Said Mundra: “I felt better when I took the shot, but during the match I was shaking. I could barely breathe.”

Haswell approached Mundra a half-dozen times throughout, supplied water and Gatorade and made sure he could continue. His teammates kept a close eye as well.

Noah Rosenthal, SRV singles player
Screenshot by Mitch Stephens
Noah Rosenthal, SRV singles player
“I was playing right next to him,” Rosenthal said. “His arms and face were swollen. His back was itching. I told him ‘You should just stop,’ and he said, ‘I’m not going to stop. I’m going to persevere through this and I’m going to win.’ “

And Mundra did.

He won the next set, 6-4, and because San Ramon Valley had the team result secured, Mundra and Fan played to a 10-point tiebreaker to secure the individual match. Mundra won 10-6 to keep his perfect season alive.

“His determination was remarkable,” Haswell said. “You could see he lost a little of his mobility. But he adjusted. He used his intelligence and did what he had to do.”

When Mundra reached the bench, he said he partially lost his vision.

“It was blurry and I saw streaks of white. My legs were shaking. I had no control over my body. It was pretty scary,” he said.
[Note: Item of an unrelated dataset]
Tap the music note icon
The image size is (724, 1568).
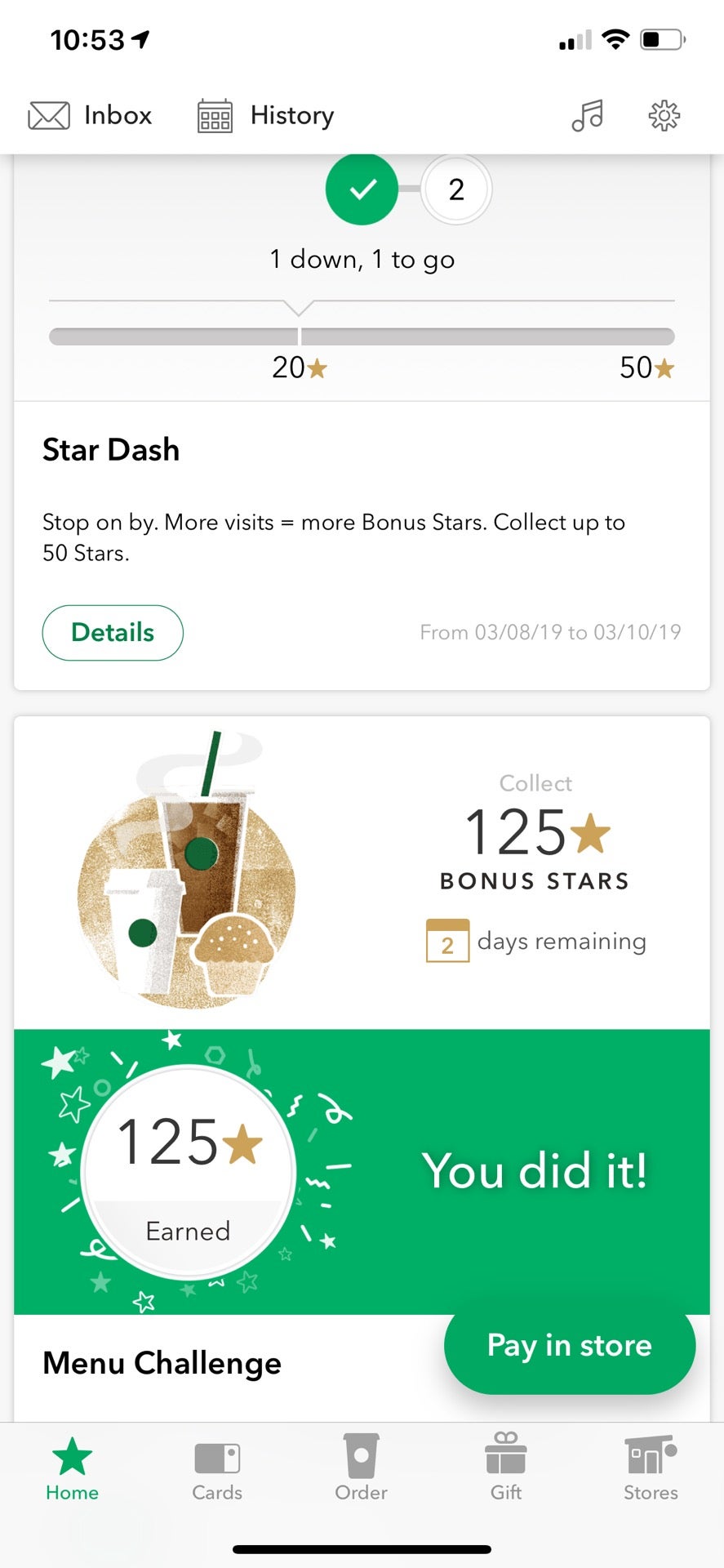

Scary enough that his family took him to emergency room at San Ramon Regional Medical Center. There he got properly hydrated and after almost three hours he went home, slept well and got ready for another day — another match.

On Tuesday, he defeated Andy Francis of Foothill (Pleasanton, Calif.), 6-2, 4-6, 6-1 to improve to 11-0 in EBAL play.

So what did all parties learn from Monday’s events?

“On the positive, I learned my son is very competitive in tennis — that at any cost, even his own health, he’ll take risks for the good of his team,” said Anant’s father Chandra Mundra, a business developer with Cisco. “On the negative, I would never want him to do it again. It’s not worth it.”

Said Anant: “I should be more careful in what I eat and be more grateful for what I have.”

Said Rosenthal: “I think he showed you should never give up, that you can win no matter the circumstance. … I knew already he was a really good tennis player. But I found out just how hardcore he is.”

Rosenthal’s father Michael, on hand for Tuesday’s match with Foothill, put it this way: “Many of history’s bravest deeds weren’t the smartest thing. They were done out of love and passion. Anant is definitely passionate about his tennis.”

And much more grateful for Haswell, who was a medic in the Army from 1966-69. Haswell said he has administered numerous shots before Monday. He said he wasn’t nervous needling Anant and was just happy to be of service.

“When I got home that night I told my wife it wasn’t an average day by any means,” Haswell said. “She said it was good I had that training.”

Perhaps fateful.

“I always liked coach Frank even before Monday,” Anant said. “Now I have an even greater respect for him.”